Copy the material verbatim, from the line with "How do I perform: Open" up to and including the line with "This screenshot has height=446, width=639.".
____
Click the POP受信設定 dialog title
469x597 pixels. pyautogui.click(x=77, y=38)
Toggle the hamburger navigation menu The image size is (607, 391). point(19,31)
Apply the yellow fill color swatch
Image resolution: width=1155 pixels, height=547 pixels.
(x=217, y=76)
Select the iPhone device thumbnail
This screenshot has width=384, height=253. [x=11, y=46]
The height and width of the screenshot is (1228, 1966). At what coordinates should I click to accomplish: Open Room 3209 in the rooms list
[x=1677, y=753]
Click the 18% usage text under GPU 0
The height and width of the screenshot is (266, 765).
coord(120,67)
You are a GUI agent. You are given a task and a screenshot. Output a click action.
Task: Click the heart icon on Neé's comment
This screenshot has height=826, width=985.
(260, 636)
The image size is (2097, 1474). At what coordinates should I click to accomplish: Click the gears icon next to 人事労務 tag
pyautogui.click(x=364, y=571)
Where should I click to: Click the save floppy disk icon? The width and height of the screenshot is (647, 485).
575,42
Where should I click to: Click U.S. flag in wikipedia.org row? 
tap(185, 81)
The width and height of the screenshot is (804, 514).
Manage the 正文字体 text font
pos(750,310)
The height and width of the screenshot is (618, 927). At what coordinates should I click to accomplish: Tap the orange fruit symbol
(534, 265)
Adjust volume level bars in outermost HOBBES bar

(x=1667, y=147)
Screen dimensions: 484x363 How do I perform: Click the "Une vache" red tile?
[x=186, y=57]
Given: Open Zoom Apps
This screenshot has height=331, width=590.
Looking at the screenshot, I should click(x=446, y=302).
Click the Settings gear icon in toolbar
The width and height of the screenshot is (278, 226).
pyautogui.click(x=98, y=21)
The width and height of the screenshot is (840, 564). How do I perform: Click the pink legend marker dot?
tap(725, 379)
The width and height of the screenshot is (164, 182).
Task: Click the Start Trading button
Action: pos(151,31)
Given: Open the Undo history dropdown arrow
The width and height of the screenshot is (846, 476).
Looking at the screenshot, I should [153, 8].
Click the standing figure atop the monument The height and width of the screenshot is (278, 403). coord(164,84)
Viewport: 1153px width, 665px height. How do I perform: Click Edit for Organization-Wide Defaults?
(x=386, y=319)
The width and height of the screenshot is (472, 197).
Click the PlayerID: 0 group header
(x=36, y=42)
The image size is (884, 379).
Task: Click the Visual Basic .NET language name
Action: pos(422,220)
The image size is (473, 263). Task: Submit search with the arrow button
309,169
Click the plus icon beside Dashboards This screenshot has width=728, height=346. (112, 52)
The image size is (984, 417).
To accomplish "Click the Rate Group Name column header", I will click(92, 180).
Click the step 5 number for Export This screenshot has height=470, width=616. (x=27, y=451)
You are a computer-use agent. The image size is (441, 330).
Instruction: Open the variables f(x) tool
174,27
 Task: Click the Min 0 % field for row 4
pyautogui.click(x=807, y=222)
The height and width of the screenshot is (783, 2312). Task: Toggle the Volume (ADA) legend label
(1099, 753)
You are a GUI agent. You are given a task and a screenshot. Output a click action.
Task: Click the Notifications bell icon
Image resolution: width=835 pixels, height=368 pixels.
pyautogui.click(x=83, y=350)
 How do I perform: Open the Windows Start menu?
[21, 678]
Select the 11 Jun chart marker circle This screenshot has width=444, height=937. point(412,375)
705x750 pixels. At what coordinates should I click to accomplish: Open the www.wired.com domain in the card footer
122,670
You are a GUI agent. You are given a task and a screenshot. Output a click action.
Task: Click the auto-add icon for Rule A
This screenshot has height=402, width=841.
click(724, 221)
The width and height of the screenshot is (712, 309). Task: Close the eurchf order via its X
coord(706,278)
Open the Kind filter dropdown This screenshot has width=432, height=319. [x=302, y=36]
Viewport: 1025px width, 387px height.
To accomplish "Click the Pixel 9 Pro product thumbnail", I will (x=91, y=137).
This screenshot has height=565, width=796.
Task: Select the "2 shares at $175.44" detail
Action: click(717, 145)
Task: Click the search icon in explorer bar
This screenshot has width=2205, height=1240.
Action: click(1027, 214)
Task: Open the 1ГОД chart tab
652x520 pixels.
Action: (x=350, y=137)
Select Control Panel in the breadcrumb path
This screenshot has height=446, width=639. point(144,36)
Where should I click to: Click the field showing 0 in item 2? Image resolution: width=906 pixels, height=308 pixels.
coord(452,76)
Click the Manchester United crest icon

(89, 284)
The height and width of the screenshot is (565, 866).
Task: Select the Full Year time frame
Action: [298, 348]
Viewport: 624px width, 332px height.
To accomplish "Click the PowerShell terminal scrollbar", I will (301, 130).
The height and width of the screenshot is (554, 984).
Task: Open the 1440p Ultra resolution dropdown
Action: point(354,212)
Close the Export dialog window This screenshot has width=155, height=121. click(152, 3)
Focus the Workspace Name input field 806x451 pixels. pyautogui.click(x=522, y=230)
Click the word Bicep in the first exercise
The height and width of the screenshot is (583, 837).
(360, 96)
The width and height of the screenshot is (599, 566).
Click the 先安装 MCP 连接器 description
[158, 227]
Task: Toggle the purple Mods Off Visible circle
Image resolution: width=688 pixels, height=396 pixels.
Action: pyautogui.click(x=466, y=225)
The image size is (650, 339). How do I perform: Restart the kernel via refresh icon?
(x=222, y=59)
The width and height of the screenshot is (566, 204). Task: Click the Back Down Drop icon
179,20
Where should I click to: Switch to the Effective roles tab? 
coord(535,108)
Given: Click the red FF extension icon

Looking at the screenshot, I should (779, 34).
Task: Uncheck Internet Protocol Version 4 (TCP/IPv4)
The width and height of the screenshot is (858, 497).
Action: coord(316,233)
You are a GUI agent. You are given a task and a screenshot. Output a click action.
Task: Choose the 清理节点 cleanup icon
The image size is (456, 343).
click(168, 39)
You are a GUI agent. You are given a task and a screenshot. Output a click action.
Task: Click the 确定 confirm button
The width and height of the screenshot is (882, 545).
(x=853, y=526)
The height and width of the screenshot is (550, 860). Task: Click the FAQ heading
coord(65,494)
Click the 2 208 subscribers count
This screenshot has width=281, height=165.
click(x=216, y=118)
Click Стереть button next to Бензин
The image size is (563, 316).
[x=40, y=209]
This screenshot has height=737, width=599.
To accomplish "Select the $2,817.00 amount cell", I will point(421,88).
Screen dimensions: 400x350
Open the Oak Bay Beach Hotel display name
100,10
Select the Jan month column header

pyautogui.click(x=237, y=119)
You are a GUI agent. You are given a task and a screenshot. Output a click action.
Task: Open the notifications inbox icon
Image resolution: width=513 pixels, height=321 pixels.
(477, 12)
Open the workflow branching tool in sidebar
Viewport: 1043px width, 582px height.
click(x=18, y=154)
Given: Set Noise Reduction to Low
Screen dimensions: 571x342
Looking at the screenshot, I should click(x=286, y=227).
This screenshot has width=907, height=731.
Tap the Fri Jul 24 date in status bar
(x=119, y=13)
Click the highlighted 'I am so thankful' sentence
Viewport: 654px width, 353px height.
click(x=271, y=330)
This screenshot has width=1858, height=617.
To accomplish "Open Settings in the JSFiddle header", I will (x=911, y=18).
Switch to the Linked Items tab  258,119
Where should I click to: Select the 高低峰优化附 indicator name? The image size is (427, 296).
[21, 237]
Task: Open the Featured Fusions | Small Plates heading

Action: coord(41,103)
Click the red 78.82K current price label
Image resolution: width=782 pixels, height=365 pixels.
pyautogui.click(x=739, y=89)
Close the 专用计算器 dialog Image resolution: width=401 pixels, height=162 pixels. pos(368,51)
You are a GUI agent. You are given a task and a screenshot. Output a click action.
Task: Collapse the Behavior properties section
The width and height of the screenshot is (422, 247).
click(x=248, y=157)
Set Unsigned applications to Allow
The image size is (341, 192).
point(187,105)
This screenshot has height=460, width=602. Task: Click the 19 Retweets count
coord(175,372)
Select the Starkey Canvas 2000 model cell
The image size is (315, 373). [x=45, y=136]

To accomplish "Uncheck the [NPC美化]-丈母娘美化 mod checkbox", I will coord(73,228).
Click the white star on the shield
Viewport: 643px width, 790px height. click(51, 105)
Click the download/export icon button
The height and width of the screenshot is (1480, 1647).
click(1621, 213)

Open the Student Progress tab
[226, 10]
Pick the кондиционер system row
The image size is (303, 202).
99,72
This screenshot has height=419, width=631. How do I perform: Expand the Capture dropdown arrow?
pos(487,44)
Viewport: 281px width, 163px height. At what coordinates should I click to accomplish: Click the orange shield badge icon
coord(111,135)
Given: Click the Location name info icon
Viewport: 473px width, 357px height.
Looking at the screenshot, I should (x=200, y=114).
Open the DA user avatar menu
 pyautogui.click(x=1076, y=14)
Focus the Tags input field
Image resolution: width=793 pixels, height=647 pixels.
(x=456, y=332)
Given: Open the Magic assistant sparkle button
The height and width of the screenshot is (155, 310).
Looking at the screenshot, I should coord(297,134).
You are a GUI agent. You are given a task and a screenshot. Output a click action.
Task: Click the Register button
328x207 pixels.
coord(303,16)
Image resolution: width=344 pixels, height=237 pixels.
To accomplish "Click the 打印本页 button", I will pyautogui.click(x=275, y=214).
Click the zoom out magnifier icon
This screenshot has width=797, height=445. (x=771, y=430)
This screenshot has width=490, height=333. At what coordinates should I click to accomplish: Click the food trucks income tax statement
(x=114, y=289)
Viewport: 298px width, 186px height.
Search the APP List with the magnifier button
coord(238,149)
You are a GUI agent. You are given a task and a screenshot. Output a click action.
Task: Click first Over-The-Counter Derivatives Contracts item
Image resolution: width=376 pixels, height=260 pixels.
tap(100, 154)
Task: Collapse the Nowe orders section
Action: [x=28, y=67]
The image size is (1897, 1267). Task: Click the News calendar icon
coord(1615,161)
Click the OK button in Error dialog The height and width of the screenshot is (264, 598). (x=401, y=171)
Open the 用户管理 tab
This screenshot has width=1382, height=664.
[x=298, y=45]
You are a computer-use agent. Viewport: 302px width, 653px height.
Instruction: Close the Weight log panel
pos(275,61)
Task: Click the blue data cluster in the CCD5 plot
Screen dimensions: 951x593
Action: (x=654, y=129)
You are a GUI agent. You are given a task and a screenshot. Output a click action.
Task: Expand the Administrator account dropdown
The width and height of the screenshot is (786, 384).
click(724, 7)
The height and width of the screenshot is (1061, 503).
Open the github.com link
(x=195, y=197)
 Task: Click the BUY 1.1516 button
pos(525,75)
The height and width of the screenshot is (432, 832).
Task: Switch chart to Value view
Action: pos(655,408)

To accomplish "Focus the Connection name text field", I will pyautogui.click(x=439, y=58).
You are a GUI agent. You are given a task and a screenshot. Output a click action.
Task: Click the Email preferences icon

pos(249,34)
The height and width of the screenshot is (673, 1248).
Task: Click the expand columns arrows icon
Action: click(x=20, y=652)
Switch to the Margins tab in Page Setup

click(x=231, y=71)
____
SOLUTION TO THE EXERCISE
 How do I perform: Open the Windows Start menu?
[21, 678]
Select the 11 Jun chart marker circle This screenshot has width=444, height=937. point(412,375)
705x750 pixels. At what coordinates should I click to accomplish: Open the www.wired.com domain in the card footer
122,670
You are a GUI agent. You are given a task and a screenshot. Output a click action.
Task: Click the auto-add icon for Rule A
This screenshot has height=402, width=841.
click(724, 221)
The width and height of the screenshot is (712, 309). Task: Close the eurchf order via its X
coord(706,278)
Open the Kind filter dropdown This screenshot has width=432, height=319. [x=302, y=36]
Viewport: 1025px width, 387px height.
To accomplish "Click the Pixel 9 Pro product thumbnail", I will (x=91, y=137).
This screenshot has height=565, width=796.
Task: Select the "2 shares at $175.44" detail
Action: click(717, 145)
Task: Click the search icon in explorer bar
This screenshot has width=2205, height=1240.
Action: click(1027, 214)
Task: Open the 1ГОД chart tab
652x520 pixels.
Action: (x=350, y=137)
Select Control Panel in the breadcrumb path
This screenshot has height=446, width=639. point(144,36)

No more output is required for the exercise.